Desilusão: dores obrigaram Sara e Jessica a desistir

Antes da prova foram detetados problemas físicos às duas atletas, mas não eram impeditivas... Dulce Félix terminou em 16.º lugar

Sara Moreira e Jéssica Augusto garantiram até ao tiro de partida para a maratona feminina que não sentiam dores. Saíram na primeira linha do pelotão, mas não aguentaram muito tempo em prova. As dores vieram e, logo aos 6,7 km, Sara Moreira, a campeã europeia da meia-maratona, desistiu. Depois foi a vez de Jéssica Augusto, aos 16 km de prova, deixando apenas Dulce Félix na estrada - terminaria em 16.º lugar com o tempo de 2:30,39 horas, a 6,35 minutos da vencedora, a queniana Jemima Sumgong. A dupla desistência foi uma tremenda desilusão, que apanhou toda a gente de surpresa.
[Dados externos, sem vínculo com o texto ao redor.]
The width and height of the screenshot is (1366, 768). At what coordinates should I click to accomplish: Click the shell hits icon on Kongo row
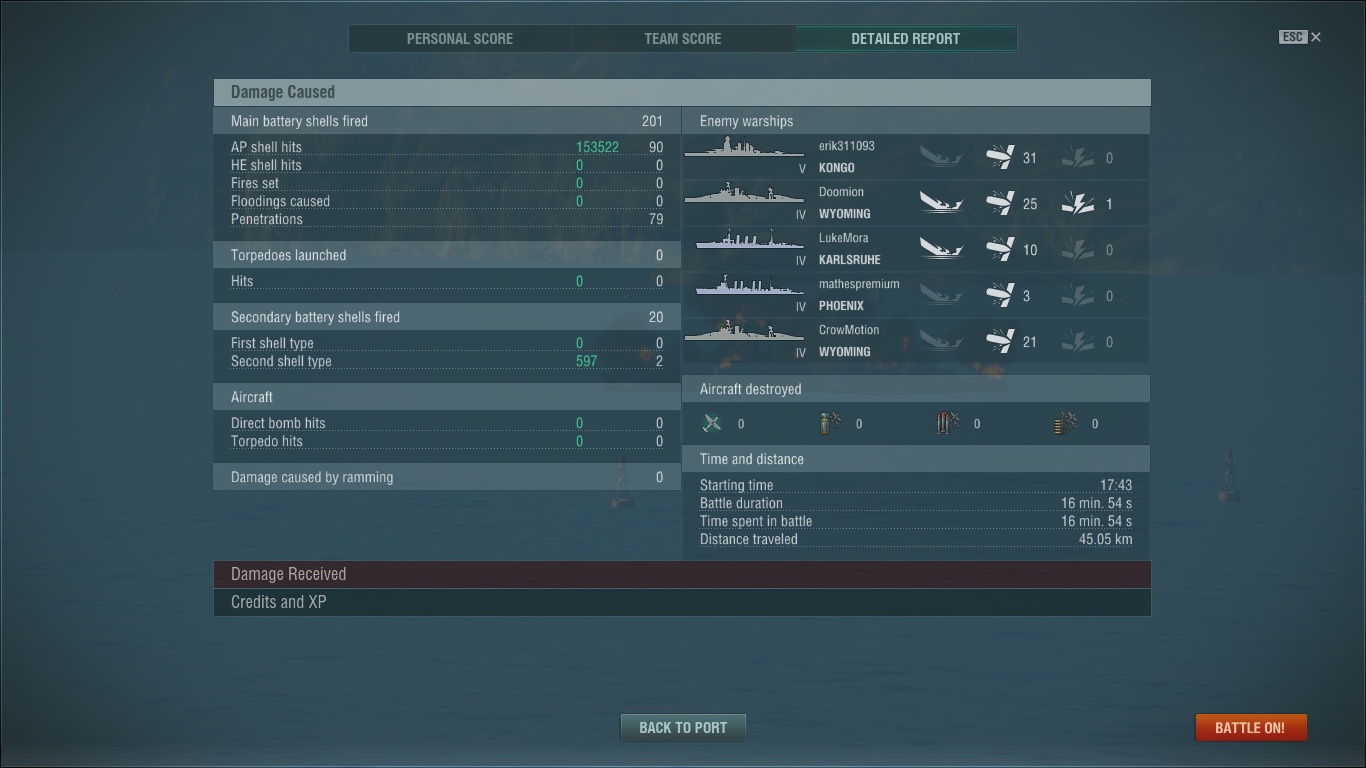[1000, 157]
As duas maratonistas estavam dadas como clinicamente aptas. Já no Rio de Janeiro, a equipa médica da missão portuguesa realizou ecografias a ambas. Segundo apurou o DN, foram detetados os problemas físicos das atletas - uma inflamação no osso da cabeça do fémur, no caso de Sara Moreira, e um endema na virilha de Jéssica Augusto, lesões que tinham sofrido ainda em Portugal - mas o diagnóstico clínico não era impeditivo de entrarem em competição. As próprias atletas nunca se queixaram de dores nos treinos, como frisaram à comunicação social na véspera da prova.

A situação de Jéssica Augusto só ontem foi conhecida publicamente. A atleta, que tinha apenas o quarto tempo de qualificação para os Jogos, atrás de Filomena Costa, que acabou por ser preterida pela Federação Portuguesa de Atletismo (FPA), disse um dia antes da maratona que não tinha sofrido qualquer problema durante a preparação. Já a lesão de Sara Moreira fora assumida. Quando a atleta do Sporting se apresentou para a missão olímpica trazia da federação atestados que a davam como apta.

Aos dois quilómetros, quando fiz um movimento para me desviar de uma adversária e apoiei o pé direito com bastante força, senti a dor que já me tinha condicionado antes

Aliás, ao contrário de outras situações, sabe o DN, não foi requerida uma junta médica, como se passou, por exemplo, nos casos do velocista Yazaldes Nascimento e do ginasta Gustavo Simões, que acabaram afastados dos Jogos por lesão de comum acordo entre os corpos médicos das federações e do Comité Olímpico de Portugal. "Nós tivemos relatórios médicos de queixas e é importante que se diga que são queixas comuns a todas as modalidades e que ficam dependentes daquilo que são as resposta da atleta nos treinos que realiza. E a Sara, nos treinos que realizou, achou por bem estar na prova. Ao nível médico também se concluiu que a atleta estava em condições", garantiu Jorge Vieira, presidente da FPA, acrescentando que a corredora "não é uma novata" e que seria incapaz de pôr os seus interesses pessoais acima dos coletivos.

Já Sara Moreira explicou o que a forçou a desistir: "Aos dois quilómetros, quando fiz um movimento para me desviar de uma adversária e apoiei o pé direito com bastante força, senti a dor que já me tinha condicionado antes. Geri essa situação, mas por volta dos cinco quilómetros piorou", disse a atleta, revelando que aos sete quilómetros "já não conseguia esquecer". Foi tempo de desistir. "Ninguém mais do que eu queria acabar esta maratona", terminou, já a chorar, depois de voltar a garantir que não sentiu problemas nos treinos.

Jéssica também abordou a sua situação física: "Foi uma dor que me apareceu no último treino em Portugal. Fui vista pelo médico aqui no Rio e à partida o problema estaria controlado, mas ressenti-me um pouco. Mas não quero que isso seja encarado como uma desculpa."

Melhor do que em Londres

Desta forma, coube a Dulce Félix ficar sozinha a representar Portugal. A atleta do Benfica foi recebida em festa quando cortou a meta por Vanessa Fernandes, a maratonista que estava no Rio como suplente para prevenir algum problema físico das restantes corredoras. O 16.º lugar no Rio, numa prova disputada sob intenso calor, permitiu-lhe melhorar a posição registada há quatro anos em Londres (21.º). "Foram muitos meses a trabalhar para esta maratona. Cheguei exausta, mas feliz por que melhorei a minha classificação. Quem sabe se, por este andar, daqui a quatro anos não consigo um top 10 em Tóquio 2020?"

A nova campeã olímpica da maratona foi a queniana Jemima Sumgong, seguida por Eunice Kirwa (também queniana, mas a representar o Bahrein) e Mare Dibaba (Etiópia), a favorita à partida e que falhou juntar o título olímpico ao mundial, feito que só foi alcançado por Rosa Mota.